_TASK PROMPT_
Each line holding the string "panel" is to be copied from the data.

_SOURCE RECORDS_

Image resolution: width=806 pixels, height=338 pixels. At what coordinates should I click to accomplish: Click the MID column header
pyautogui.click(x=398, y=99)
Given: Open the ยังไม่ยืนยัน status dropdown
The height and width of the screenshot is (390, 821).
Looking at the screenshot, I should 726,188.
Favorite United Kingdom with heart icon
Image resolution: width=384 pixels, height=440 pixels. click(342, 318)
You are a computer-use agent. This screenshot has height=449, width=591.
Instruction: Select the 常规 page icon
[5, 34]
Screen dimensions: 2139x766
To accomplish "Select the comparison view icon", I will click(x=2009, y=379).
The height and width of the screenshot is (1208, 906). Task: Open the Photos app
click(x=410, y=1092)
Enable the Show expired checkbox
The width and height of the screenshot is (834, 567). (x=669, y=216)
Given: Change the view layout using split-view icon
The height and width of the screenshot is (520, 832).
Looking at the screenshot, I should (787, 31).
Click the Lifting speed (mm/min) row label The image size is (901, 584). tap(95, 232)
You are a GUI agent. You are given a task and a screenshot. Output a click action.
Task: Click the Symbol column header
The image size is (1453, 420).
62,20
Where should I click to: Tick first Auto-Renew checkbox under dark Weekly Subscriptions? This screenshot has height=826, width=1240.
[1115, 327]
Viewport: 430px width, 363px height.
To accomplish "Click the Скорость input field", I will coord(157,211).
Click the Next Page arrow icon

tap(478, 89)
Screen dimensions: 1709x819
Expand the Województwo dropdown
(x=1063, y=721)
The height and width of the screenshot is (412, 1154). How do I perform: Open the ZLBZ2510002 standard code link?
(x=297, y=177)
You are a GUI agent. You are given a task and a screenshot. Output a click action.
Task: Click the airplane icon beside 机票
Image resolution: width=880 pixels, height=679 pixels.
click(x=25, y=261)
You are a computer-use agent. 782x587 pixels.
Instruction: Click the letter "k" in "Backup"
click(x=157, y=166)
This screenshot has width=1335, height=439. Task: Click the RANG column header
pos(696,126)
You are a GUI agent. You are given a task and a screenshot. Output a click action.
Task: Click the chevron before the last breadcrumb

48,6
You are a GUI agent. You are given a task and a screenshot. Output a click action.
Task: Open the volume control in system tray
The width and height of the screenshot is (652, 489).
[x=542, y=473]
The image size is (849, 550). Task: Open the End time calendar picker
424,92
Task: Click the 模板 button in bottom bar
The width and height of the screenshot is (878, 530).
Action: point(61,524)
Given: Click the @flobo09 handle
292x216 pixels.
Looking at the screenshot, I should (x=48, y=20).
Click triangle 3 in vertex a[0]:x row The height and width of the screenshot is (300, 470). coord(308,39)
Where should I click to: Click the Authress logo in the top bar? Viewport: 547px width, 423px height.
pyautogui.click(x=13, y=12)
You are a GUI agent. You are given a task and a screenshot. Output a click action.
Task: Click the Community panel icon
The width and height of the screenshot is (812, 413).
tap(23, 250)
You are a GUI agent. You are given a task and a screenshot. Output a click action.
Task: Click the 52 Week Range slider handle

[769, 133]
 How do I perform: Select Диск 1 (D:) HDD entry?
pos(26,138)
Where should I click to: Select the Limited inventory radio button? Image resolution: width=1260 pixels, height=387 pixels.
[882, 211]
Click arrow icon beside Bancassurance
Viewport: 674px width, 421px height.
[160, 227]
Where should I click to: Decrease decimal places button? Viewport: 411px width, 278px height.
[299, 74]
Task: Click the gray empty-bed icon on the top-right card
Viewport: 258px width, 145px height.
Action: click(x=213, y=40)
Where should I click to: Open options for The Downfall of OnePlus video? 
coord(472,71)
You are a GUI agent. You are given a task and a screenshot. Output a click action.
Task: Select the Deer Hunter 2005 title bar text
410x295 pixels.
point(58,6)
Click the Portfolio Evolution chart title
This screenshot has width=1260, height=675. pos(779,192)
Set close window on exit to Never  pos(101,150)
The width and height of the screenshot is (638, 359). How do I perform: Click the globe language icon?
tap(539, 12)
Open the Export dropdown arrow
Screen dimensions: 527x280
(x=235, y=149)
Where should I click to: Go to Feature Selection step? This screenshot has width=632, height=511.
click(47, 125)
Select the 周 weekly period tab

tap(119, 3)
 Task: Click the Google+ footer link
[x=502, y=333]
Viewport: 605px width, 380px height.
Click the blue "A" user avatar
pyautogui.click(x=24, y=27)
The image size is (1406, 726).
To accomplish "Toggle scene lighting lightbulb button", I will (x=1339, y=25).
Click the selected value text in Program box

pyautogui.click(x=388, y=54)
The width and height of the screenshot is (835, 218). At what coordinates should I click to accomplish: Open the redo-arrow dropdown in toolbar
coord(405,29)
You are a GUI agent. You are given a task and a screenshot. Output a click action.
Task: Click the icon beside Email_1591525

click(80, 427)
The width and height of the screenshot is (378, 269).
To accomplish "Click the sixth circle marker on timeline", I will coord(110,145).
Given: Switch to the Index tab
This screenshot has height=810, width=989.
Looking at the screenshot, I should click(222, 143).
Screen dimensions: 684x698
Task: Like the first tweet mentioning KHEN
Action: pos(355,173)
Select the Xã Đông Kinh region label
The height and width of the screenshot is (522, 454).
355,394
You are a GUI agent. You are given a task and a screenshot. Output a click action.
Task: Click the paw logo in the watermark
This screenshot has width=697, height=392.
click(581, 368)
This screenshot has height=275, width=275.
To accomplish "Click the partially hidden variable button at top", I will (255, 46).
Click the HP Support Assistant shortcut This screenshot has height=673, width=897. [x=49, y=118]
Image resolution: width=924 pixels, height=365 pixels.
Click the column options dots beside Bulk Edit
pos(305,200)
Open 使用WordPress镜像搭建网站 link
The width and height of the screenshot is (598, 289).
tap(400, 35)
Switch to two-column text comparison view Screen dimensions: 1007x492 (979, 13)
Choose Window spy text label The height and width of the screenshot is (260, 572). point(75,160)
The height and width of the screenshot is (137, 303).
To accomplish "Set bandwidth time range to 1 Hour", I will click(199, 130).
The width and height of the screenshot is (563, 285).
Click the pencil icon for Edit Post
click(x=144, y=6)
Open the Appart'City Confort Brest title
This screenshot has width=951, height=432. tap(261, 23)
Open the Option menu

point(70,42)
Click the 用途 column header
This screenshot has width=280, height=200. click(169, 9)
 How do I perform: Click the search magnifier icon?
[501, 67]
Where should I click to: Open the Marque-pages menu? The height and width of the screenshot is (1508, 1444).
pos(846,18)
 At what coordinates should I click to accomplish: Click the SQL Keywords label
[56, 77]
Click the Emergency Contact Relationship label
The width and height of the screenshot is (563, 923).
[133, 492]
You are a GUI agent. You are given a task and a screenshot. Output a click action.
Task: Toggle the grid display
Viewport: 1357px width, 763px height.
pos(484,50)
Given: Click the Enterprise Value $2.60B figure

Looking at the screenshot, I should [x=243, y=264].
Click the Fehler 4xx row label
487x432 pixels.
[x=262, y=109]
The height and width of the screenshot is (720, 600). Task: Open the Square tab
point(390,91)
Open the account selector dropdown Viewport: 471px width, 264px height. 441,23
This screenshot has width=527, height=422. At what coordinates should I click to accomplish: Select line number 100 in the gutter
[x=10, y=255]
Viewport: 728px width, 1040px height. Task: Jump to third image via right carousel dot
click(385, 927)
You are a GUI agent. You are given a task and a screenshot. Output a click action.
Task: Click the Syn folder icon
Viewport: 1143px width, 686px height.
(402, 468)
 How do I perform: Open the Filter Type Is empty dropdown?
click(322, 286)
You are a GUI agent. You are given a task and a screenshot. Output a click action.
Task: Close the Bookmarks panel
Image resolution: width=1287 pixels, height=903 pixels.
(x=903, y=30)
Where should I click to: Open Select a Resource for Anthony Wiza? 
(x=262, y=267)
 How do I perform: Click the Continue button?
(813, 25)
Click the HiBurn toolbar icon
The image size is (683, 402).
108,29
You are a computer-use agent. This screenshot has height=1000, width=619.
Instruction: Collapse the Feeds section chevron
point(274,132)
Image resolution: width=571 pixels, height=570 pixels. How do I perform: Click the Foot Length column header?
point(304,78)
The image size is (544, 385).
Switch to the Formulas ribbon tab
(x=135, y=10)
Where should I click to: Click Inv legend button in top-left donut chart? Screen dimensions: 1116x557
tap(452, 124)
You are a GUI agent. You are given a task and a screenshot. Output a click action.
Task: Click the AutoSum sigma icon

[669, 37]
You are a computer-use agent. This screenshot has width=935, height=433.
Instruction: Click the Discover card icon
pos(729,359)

_RESPONSE AREA_
Task: Click the Community panel icon
Task: Close the Bookmarks panel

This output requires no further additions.